All records below are to be repeated precisely, with nothing added.

Data Block Start

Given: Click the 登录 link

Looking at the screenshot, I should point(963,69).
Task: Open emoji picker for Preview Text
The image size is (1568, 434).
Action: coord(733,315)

Data Block End

* _Answer area_
Given: Click the 登录 link

Looking at the screenshot, I should point(963,69).
Task: Open emoji picker for Preview Text
The image size is (1568, 434).
Action: coord(733,315)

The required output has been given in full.